Чтобы более не упоминать о своих невзгодах, укажу, что жилось долгое время в Ярцеве скудно: приходилось и в немилостивые енисейские морозы щеголять в драповом стареньком пальто, не было и теплой обуви, заработка не всегда хватало на самый непритязательный стол и оплату квартиры. Поселен я был в отгороженном тесовой перегородкой закутке избы доярки Анисьи, уведшей меня из комендатуры. Была Анисья вдовой, невесть как колотившейся с малолетними детьми. Убедившись, что ни пастьба лошадей, ни подряды на топорные строительные работы не способны мало-мальски обеспечить, я пытался восстановить порванные связи с московскими издательствами, разумеется, через подставных лиц. Мечтал, как одержимый, о двух листах переводов в месяц: они дали бы мне впятеро больше, чем я мог выколотить из неподатливых сибирских работодателей. Но тут меня постигло одно из самых тяжких когда-либо доставшихся на мою долю огорчений. Почта доставила мне письмо дочери — ее матери не было в ту пору в Москве, — написанное как бы от лица и всех прочих родичей, в котором четко стояло, что трудно живется теперь всем, у каждого своих забот по горло, так что мне не следует прибавлять тяжести хлопотами о себе: всякий должен устраиваться как может. "Так что не обессудь, заключала она едва не сразившее меня послание, — а помогай себе сам, как умеешь…" Что ж, заботы обо мне и впрямь длились уже третье десятилетие, пора было, как говорят, и честь знать!
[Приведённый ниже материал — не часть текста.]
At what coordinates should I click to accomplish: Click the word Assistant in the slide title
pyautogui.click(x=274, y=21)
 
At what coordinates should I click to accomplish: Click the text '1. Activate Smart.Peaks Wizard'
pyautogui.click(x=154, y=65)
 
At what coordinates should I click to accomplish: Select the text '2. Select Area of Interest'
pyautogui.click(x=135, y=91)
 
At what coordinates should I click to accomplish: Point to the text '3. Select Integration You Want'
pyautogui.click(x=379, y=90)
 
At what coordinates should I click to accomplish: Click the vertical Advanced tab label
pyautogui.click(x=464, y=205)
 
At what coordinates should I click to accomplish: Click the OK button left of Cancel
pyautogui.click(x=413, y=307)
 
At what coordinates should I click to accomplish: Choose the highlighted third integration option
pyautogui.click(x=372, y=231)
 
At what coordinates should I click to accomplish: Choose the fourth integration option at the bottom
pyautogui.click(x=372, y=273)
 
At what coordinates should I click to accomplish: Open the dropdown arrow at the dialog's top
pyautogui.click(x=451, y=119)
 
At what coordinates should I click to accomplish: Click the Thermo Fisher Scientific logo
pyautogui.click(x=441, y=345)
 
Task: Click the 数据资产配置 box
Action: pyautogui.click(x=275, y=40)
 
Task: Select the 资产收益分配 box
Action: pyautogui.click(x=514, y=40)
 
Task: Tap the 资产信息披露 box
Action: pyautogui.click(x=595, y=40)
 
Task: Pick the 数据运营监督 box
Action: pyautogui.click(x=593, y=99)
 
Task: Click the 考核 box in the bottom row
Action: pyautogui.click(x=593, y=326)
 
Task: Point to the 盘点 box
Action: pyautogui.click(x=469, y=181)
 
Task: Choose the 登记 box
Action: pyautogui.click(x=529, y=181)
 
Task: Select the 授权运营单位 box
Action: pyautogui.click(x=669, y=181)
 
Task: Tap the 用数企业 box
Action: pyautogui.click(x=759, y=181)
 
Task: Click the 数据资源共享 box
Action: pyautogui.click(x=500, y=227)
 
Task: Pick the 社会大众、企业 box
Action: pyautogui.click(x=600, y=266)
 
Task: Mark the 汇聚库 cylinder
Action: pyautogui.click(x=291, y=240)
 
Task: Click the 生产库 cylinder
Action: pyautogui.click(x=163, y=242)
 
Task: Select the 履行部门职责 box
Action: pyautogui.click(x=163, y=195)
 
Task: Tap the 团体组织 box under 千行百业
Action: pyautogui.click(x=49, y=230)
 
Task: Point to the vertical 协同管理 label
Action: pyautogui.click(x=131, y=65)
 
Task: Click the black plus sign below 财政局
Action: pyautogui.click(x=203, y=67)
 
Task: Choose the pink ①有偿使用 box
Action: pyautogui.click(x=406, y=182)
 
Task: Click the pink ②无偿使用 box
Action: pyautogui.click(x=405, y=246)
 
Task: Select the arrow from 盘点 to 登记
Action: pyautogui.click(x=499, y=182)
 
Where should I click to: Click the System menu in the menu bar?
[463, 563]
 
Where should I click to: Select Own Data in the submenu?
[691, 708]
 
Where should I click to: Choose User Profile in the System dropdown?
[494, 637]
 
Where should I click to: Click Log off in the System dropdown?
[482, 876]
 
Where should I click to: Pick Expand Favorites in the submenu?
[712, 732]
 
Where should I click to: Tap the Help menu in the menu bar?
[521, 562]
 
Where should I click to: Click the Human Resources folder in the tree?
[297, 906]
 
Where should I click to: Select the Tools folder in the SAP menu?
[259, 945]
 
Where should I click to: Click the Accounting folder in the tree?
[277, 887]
По счастью, у меня завелись друзья в Ярцеве, они и выручали. Никогда не забуду, как мою каморку — я лежал с высокой температурой — заполонила богатырская фигура доктора Румянцева. Он посидел, ободрил, выложил на стол какие-то лекарства, а потом, смущаясь, и завернутый в бумагу кирпичик белого хлеба: "Шел мимо пекарни, прихватил, еще горячий, вам нельзя сейчас выходить…" — и поторопился уйти. Владимир Георгиевич Бер, попавший в Ярцево после десяти лет тайшетской каторги — петербуржец, мой ровесник, ученый-энтомолог, с которым мы впоследствии коротко и дружески сошлись, принес мне сшитые из овчин чулки; Свентицкие (к Сергею Владимировичу приехала жена — дочь моего соловецкого знакомого Буевского) по воскресеньям угощали меня обедом…
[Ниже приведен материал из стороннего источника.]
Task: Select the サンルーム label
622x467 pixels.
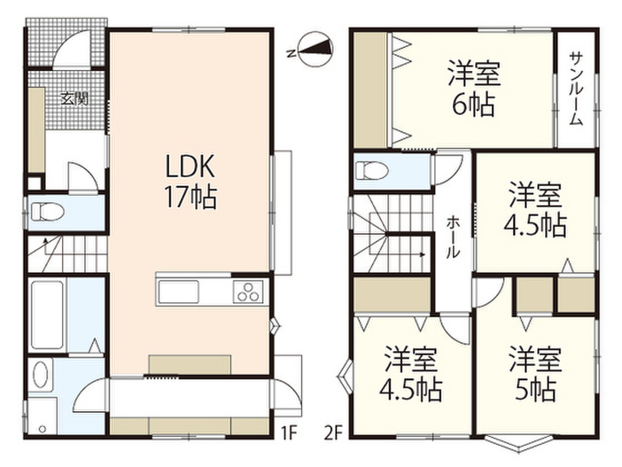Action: [x=576, y=89]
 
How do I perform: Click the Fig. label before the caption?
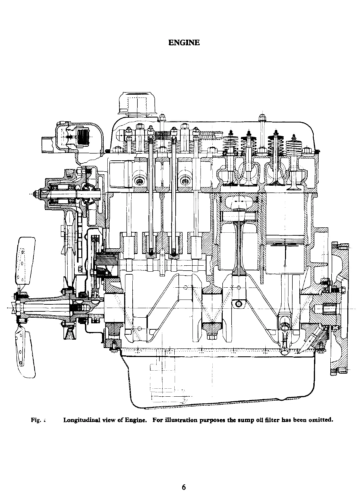coord(35,420)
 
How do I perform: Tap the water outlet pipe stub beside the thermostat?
coord(48,143)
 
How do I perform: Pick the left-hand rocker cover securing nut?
coord(162,117)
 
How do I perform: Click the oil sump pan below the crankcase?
coord(217,377)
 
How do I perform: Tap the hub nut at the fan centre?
coord(15,305)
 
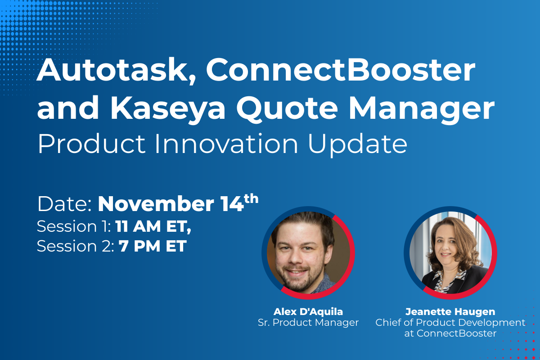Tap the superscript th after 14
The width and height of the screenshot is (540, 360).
coord(251,198)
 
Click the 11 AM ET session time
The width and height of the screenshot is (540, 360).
coord(153,226)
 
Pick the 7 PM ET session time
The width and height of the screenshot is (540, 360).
coord(153,246)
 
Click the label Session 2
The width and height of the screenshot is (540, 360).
coord(75,246)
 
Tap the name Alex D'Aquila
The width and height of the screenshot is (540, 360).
coord(308,311)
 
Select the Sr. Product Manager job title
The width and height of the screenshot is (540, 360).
coord(308,322)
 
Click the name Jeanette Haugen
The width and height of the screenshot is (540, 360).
coord(450,311)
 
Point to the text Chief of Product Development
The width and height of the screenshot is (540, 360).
coord(450,322)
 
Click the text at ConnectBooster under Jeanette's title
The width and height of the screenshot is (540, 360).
coord(450,333)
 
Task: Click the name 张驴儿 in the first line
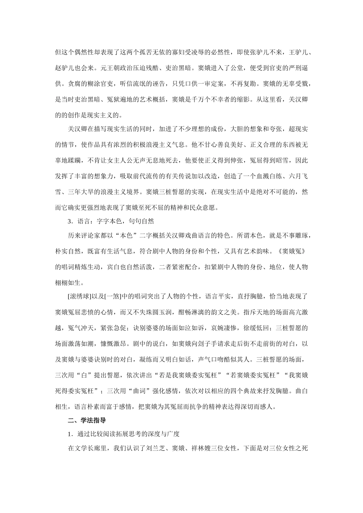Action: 262,52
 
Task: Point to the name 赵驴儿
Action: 65,68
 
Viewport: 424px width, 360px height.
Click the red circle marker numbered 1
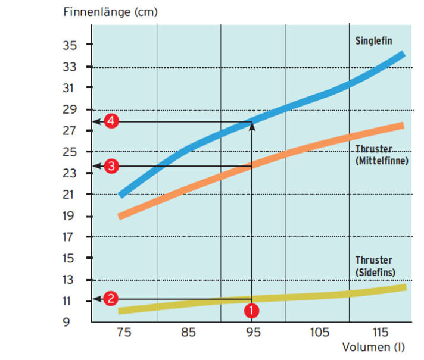(252, 310)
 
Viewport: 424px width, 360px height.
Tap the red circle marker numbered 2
(110, 299)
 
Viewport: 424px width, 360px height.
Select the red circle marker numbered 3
(110, 166)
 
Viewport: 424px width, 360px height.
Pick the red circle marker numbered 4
(111, 121)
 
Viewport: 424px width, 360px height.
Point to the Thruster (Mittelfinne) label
(381, 155)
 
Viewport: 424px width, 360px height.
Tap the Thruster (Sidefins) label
(375, 266)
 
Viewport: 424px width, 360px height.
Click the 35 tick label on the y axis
(70, 45)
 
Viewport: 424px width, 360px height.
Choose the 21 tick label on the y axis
(70, 195)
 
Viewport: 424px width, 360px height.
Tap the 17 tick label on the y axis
(70, 237)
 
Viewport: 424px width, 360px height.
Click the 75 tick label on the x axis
(123, 333)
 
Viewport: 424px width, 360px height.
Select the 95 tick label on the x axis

Я, кроме того, стал постепенно переходить на стезю траппера, то есть рыбачить и охотничать. Отвоевание права этим заниматься шло очень медленно. Надо было получить разрешение коменданта отлучаться, из села — сначала в дневное время, потом с ночевками, — завести ветку — долбленую охотничью лодочку. А там — добиться права ходить в тайгу и, наконец, разрешение на ружье. Ссыльным нельзя было обзаводиться огнестрельным оружием, и я длительное время промышлял ондатру и белку капканами, ставил петли на рябчиков и зайцев, настораживал в борах слопцы на глухарей. Но вот заготконтора премировала меня двустволкой за отличное качество сдаваемых шкурок. Тут комендант, посоветовавшись с начальником милиции, вызвал меня к себе, подробно втолковал, как быть достойным выходящей мне льготы, и милостиво выдал удостоверение на пользование ружьем. Со временем мне разрешили завести и малокалиберную винтовку, что сравняло меня с местными промышленниками. И я стал жить сдачей пушнины, добыванием боровой дичи да рыбной ловлей. То были занятия по душе, и тяготы таежной жизни и сейчас в моей памяти овеяны непреходящим обаянием общения с нетронутой природой.
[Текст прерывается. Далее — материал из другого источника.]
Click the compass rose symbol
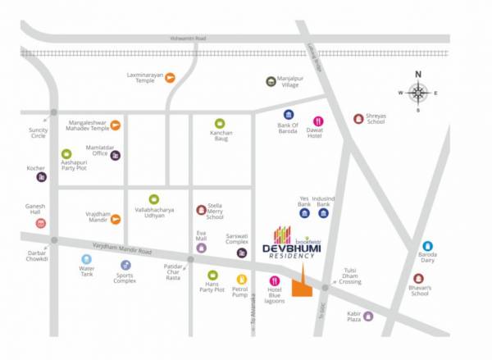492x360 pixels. [x=418, y=93]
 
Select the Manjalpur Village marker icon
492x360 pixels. [x=271, y=80]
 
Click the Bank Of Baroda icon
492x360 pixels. [x=289, y=115]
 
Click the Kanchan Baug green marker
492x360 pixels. [x=220, y=123]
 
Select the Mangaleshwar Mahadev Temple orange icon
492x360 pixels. [x=116, y=125]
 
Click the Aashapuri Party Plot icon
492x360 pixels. [x=66, y=153]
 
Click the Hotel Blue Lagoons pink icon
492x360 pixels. [x=275, y=281]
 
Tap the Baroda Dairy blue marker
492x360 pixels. [x=427, y=245]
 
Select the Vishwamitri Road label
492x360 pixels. [x=187, y=38]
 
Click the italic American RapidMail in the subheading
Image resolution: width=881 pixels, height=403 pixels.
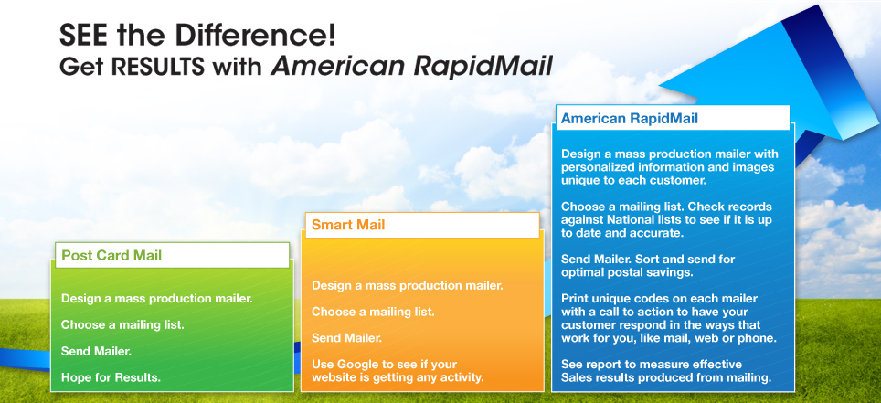(x=412, y=67)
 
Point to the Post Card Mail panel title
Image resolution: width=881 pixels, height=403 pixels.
(x=111, y=256)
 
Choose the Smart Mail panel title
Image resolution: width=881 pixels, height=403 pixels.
(x=348, y=226)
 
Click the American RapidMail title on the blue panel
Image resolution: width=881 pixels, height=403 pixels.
(x=630, y=119)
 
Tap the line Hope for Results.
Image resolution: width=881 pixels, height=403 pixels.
(x=111, y=377)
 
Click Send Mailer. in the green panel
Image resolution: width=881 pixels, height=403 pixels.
(x=96, y=352)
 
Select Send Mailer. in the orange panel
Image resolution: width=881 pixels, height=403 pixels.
(x=346, y=338)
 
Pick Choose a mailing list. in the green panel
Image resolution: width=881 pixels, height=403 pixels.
(x=122, y=325)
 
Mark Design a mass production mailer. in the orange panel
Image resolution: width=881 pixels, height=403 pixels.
(x=408, y=285)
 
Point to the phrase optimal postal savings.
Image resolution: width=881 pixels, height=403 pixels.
(x=627, y=273)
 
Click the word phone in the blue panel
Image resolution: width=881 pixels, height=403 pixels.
(x=759, y=339)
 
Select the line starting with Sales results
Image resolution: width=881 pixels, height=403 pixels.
(x=666, y=377)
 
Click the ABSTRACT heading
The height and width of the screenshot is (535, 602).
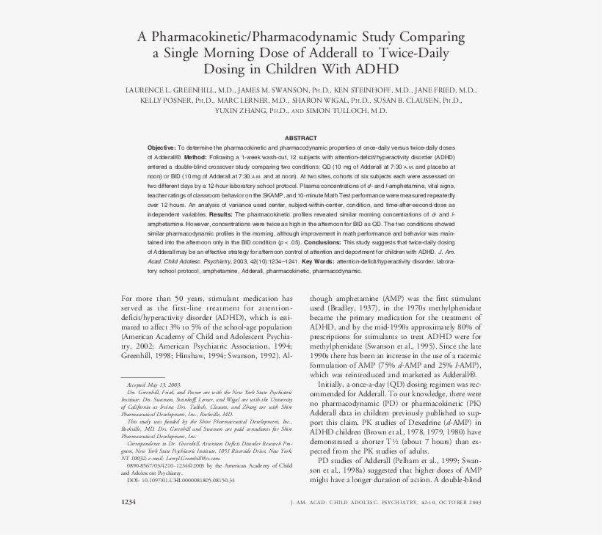[x=300, y=138]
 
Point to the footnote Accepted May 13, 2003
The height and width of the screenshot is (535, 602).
[x=153, y=385]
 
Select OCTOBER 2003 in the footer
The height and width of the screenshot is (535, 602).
[x=456, y=503]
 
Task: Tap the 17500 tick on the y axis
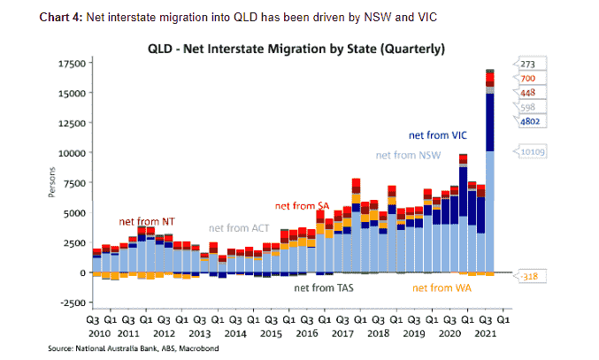(x=72, y=64)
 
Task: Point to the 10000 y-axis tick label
(x=72, y=153)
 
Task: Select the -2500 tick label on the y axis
(x=72, y=303)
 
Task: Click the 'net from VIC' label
(x=436, y=136)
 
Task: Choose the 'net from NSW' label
(x=407, y=156)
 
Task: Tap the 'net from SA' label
(x=303, y=206)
О годах, прожитых в ярцевской ссылке, я уже не раз писал в своих книгах, из которых редакторы, само собой, вымарывали все, что могло подсказать читателю истинные причины моего появления на Енисее, любой намек на ссылку. За этим следили бдительно: наторевшая цензура научилась расшифровывать потаенный смысл в самых невинных подробностях. И здесь мне не хочется повторяться. Я ограничусь беглыми заметками о том, что и помыслить нельзя было рассказать Б легальной советской прессе.
Веснами, еще по льду, я забирался на остров, полностью отрезанный от мира после вскрытия реки и во время половодья. И пока сюда на заимку не перебирались пастухи со стадом, я был тут полным хозяином. Владения мои простирались верст на шесть в длину и две-три в ширину. Я караулил в полузатопленных тальниках гусей, стрелял на разливах уток, перегораживал протоки сетями. Отсутствие людей — это ощущение полной безопасности, недосягаемости для их козней.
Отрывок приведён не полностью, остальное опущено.